The Halifax also revealed house prices rose by 1.3% over the past quarter and by 2% during the last 12 months, again well above the Nationwide’s figure of 0.90%.
Commenting on the figures, Martin Ellis, Housing Economist at the Halifax, said: “House prices continue to pick up gradually. Prices in the three months to April 2013 were 1.3% higher than in the preceding three months, marking the fifth consecutive increase in house prices on this measure. The relatively low level of mortgage payments in relation to income continues to provide support for the market.”
Growth in house prices
According to the Halifax, house prices are now rising at the fastest annual rate since September 2010.
Housing experts believe the relatively low level of mortgage repayments, pushed down by low interest rates, are helping to prop up the housing market. According to the Halifax, mortgage repayments now account for 28% of disposable household income, compared to a peak of 48% in 2007 and a long term average of 36%.

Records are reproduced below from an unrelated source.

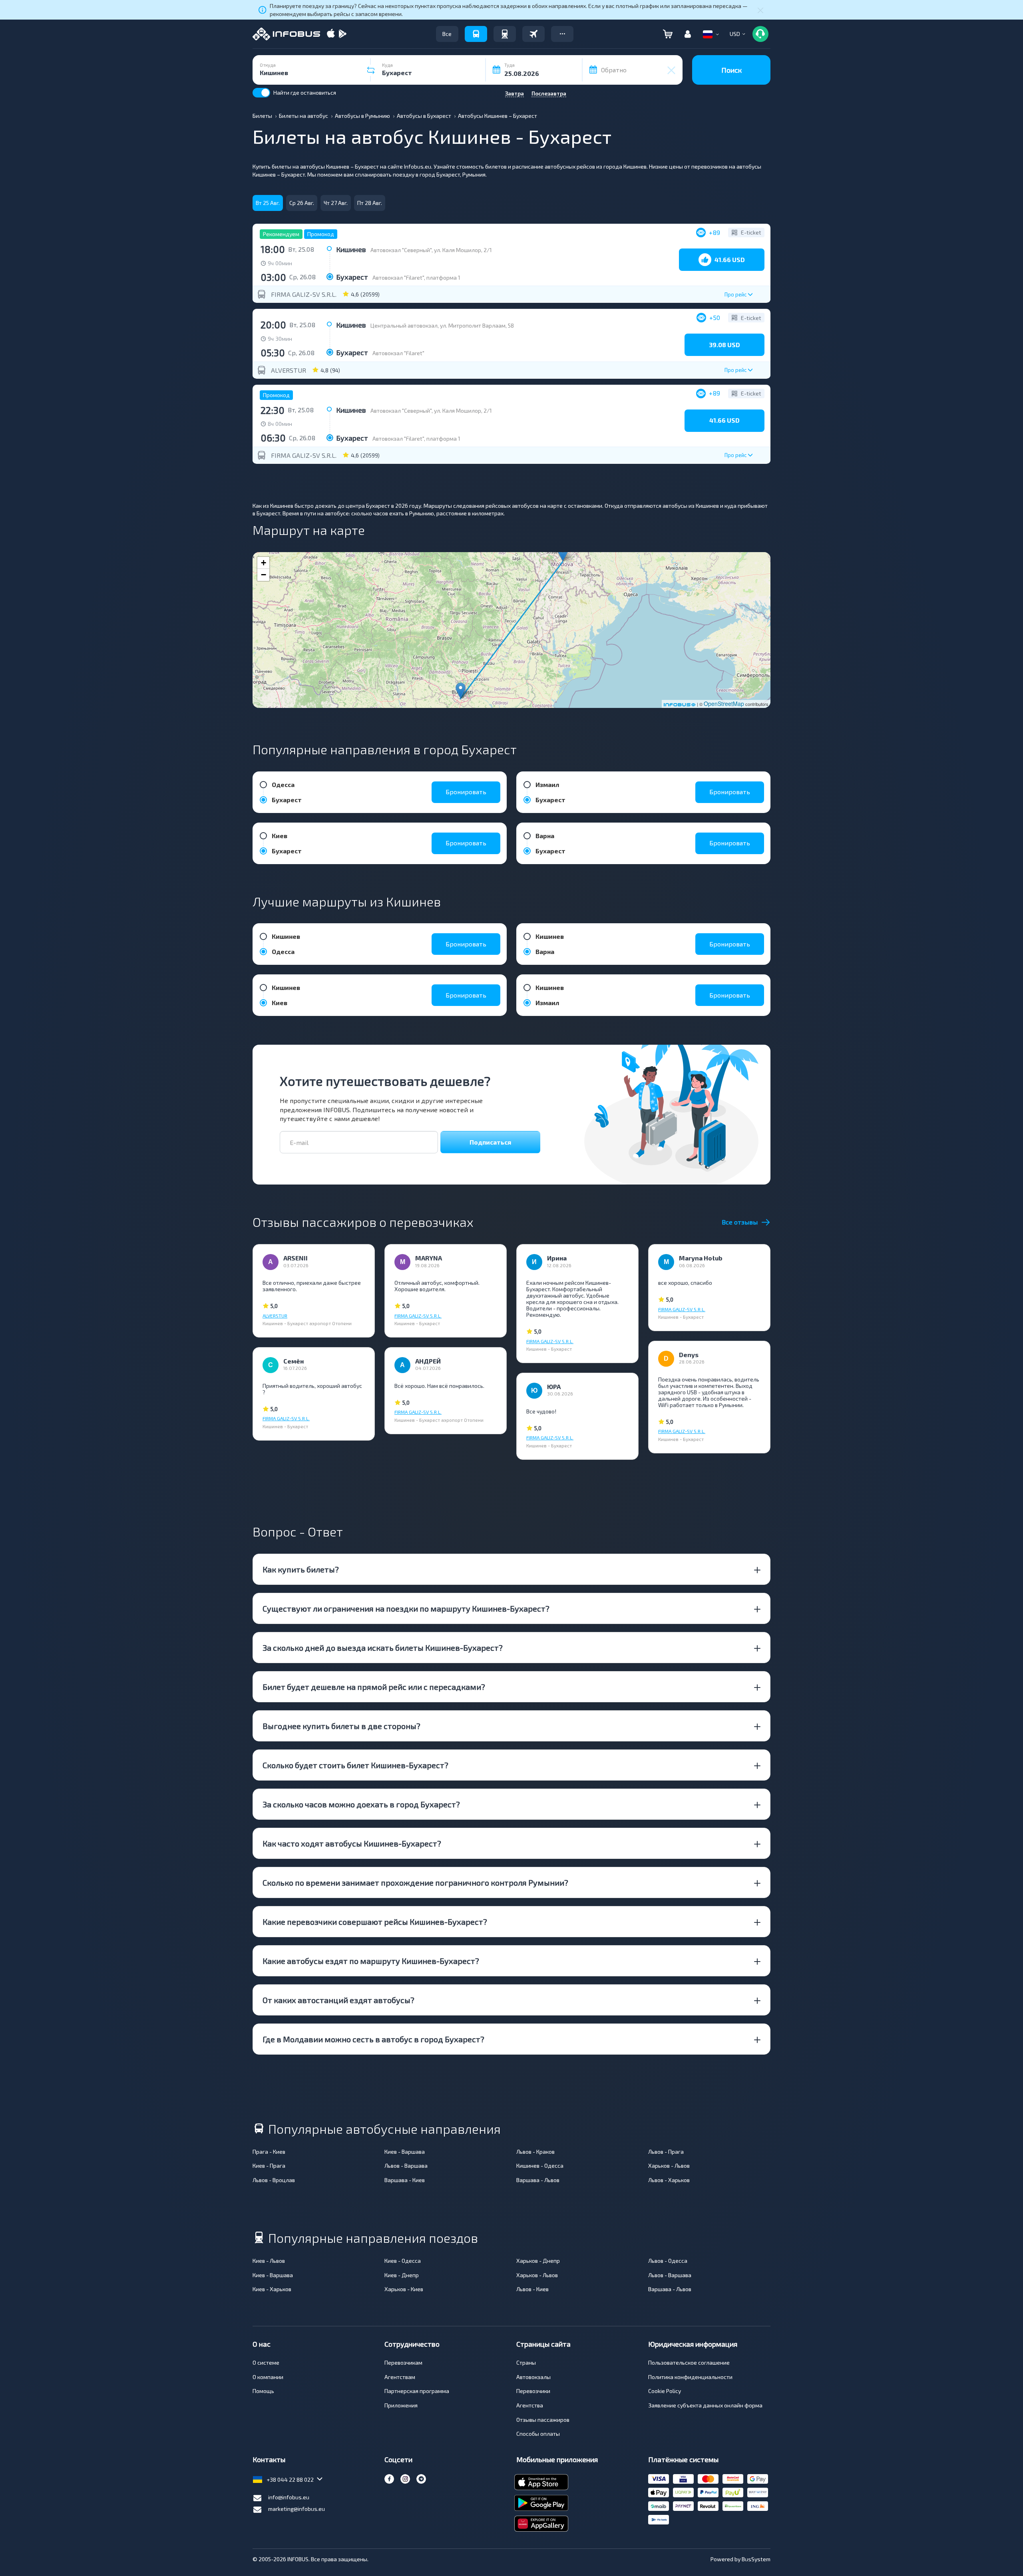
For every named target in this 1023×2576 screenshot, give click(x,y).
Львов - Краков (535, 2151)
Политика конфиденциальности (690, 2376)
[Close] (760, 10)
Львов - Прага (666, 2151)
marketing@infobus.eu (296, 2508)
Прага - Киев (269, 2151)
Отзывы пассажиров (542, 2419)
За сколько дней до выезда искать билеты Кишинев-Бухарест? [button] (383, 1647)
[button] (562, 34)
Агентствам (399, 2376)
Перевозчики (533, 2390)
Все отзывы (740, 1222)
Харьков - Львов (669, 2165)
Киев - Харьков (272, 2289)
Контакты (269, 2459)
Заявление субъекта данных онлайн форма (705, 2405)
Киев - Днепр (401, 2275)
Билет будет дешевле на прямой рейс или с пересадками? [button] (374, 1686)
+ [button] (263, 563)
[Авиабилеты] (533, 34)
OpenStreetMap (724, 704)
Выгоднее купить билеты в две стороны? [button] (341, 1726)
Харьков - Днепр (538, 2260)
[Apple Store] (331, 34)
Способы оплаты (538, 2433)
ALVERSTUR (288, 370)
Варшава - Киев (404, 2179)
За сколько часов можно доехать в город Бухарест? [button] (361, 1804)
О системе (266, 2362)
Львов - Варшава (406, 2165)
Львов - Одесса (667, 2260)
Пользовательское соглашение (689, 2362)
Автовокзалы (533, 2376)
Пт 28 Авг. (369, 202)
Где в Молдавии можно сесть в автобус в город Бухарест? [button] (373, 2039)
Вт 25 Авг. (268, 202)
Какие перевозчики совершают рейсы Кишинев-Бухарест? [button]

However, the Halifax was quick to point out that despite price rises activity in the housing market is still subdued. Bank of England figures show the number of mortgages approved for house purchases, in the first three months of the year, were 1% down on the same period in 2012.
Martin Ellis again: “Market activity, however, remains subdued by historical standards with the number of mortgage approvals for house purchases, a leading indicator of completed house sales, easing slightly in the first quarter of 2013, according to the latest industry-wide figures.”
Looking forward to the rest of the year, Ellis said: “Weak income growth and continuing below-trend economic growth are likely to remain significant constraints on housing demand during the remainder of 2013.”